Furthermore, in modern times, even the general rule denying compensation to inmates has come under attack in that “[hjowever little value one may assign to the rights of a prisoner during his confinement, one should never forget that, in most instances, he will not always be a prisoner, and the permanent partial or total disability which he acquires in prison will create the same social problem after he returns to civil life as it would if the injury occurred while he was free.” Larson, supra, Section 47.31(e), at 8-307 to 8-308; see, also, Morales v. Worker’s Comp. Appeals Bd. (1986), 186 Cal. App. 3d 283, 230 Cal. Rptr. 575.

However, the majority opinion herein expands the discussion to include an analysis of constitutional equal protection, asserting that a classification based on wealth is “constitutionally suspect,” an assertion that would require a strict scrutiny analysis. Initially, I would refrain from such constitutional discussion in that the failure to raise- at the trial court level the issue of constitutionality of a statute or its application, which issue is apparent at the time of trial, constitutes a waiver of such issue and a deviation from this state’s orderly procedure and, therefore, need not be heard for the first time on appeal. State v. Awan (1986), 22 Ohio St. 3d 120, 22 OBR 199, 489 N.E. 2d 277, syllabus; Clarington v. Althan (1930), 122 Ohio St. 608, 10 Ohio Law Abs. 414, 174 N.E. 251. Unlike the cases cited by the opinion, see, e.g., Meyer, supra, appellant herein did not raise the equal protection issue below and thereby arguably waived its consideration.

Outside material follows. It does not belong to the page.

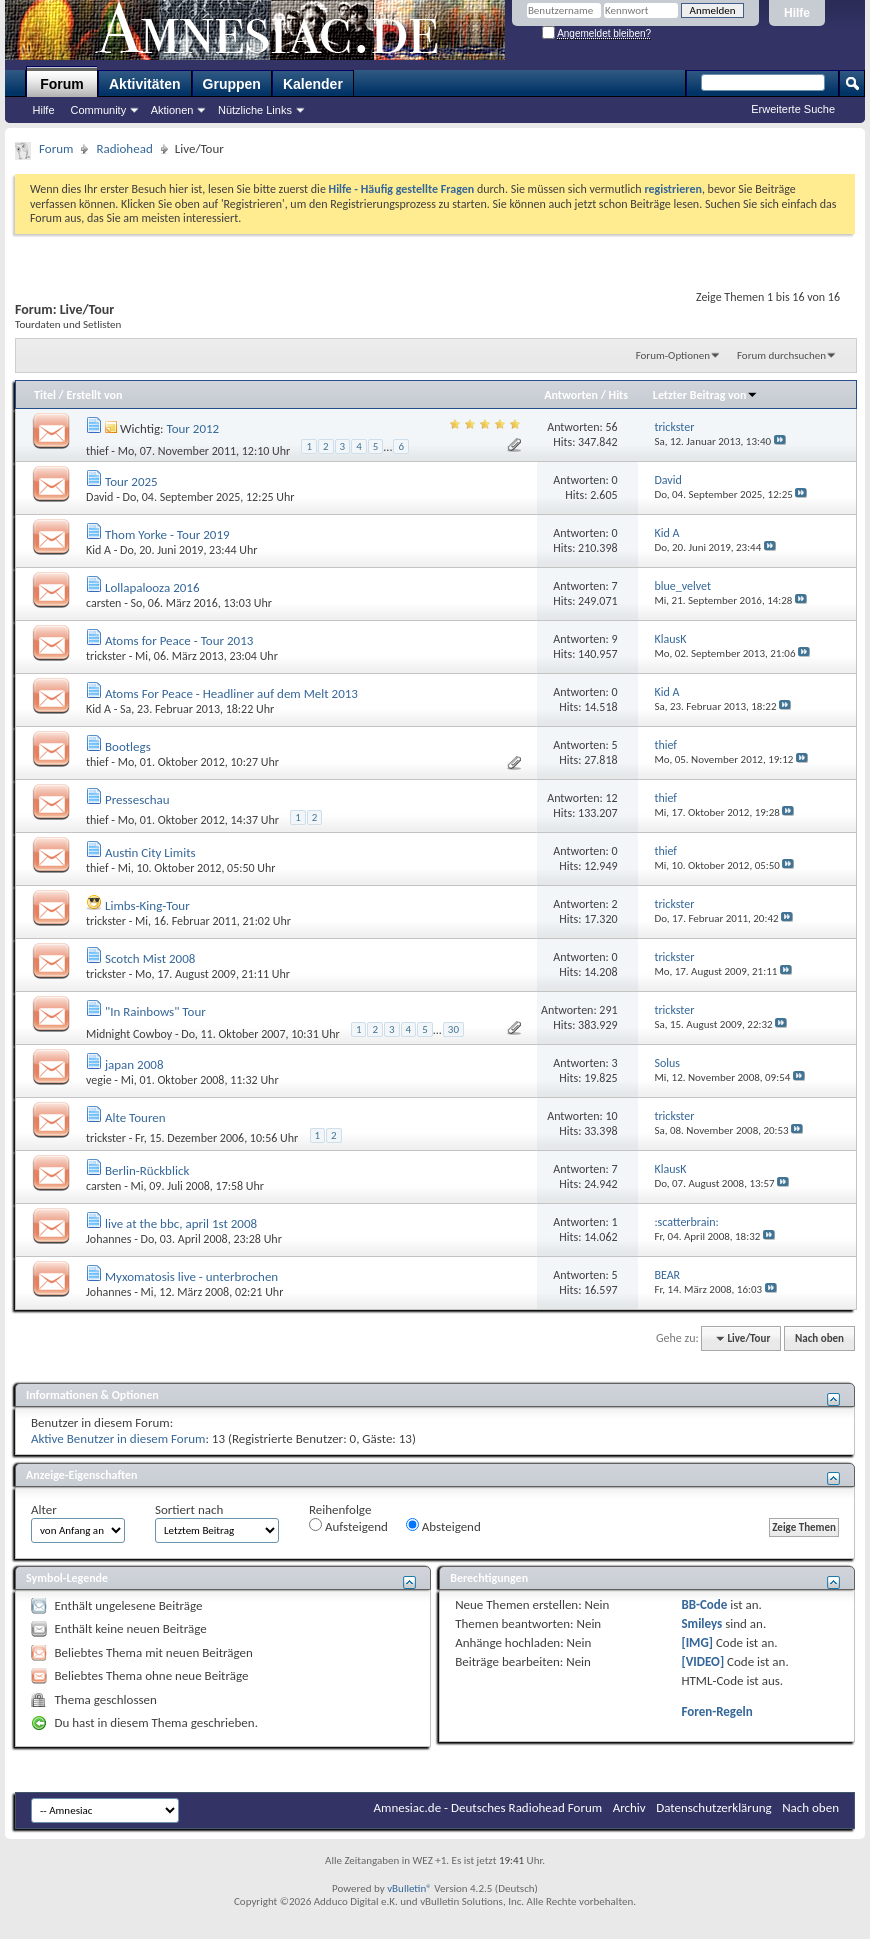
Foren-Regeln (716, 1711)
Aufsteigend (348, 1526)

Moreover, none of the cases cited in the majority opinion for the proposition that a classification based on wealth is per se constitutionally suspect, Walker, supra; Jackson, supra; Williams, supra; supports a conclusion of per se unconstitutionality. Rather, it is clear under these authorities that a classification based on wealth is not inherently constitutionally suspect. San Antonio Independent School Dist. v. Rodriguez (1973), 411 U.S. 1. The Supreme Court of the United States has not held that fines must be structured to reflect each person’s ability to pay in order to avoid disproportionate burdens, and sentencing judges may consider the defendant’s ability to pay, but in such circumstances are guided by sound judicial discretion rather than by constitutional mandate. Id. at 22. In the case at bar, there has been no evidence adduced regarding appellant’s ability to pay the fine. Indeed, appellant’s affidavit suggests that he could have chosen alternative employment in order to secure the necessary funds.

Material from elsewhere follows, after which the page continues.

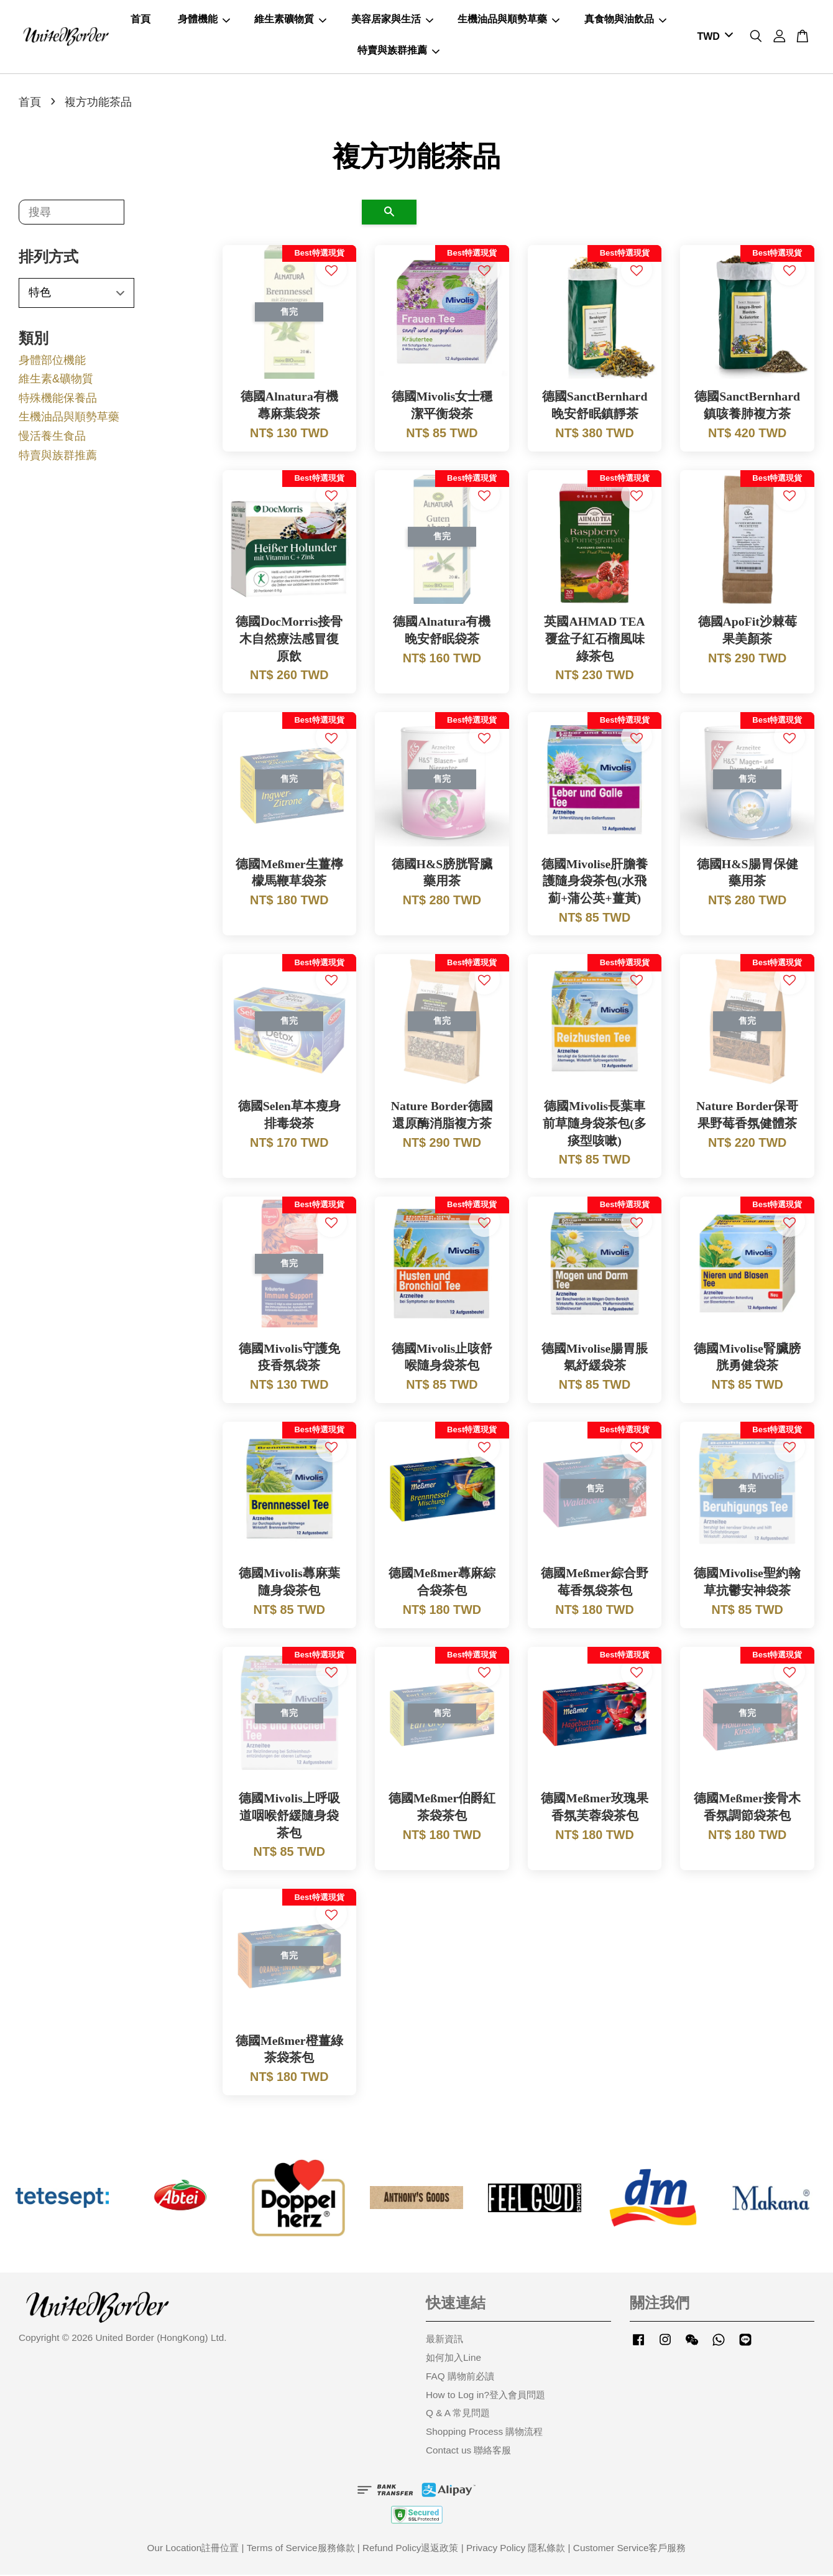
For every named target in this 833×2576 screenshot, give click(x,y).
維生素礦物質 (290, 19)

Additionally, I would emphasize that the Attorney General’s opinion cited in the majority opinion for the holding that courts have a mandatory duty to obtain workers’ compensation coverage, 1982 Ohio Atty. Gen. Ops. No. 82-045, only states that a county may contract with the Industrial Commission pursuant to R.C. 4123.03 to provide workers’ compensation coverage for juvenile offenders participating in a county-operated rehabilitation program. Notwithstanding this, in that I agree that there remains a genuine issue of material fact with respect to the absence or presence of an expess or implied contract of hire, I concur in the reversal of the entry of summary judgment herein.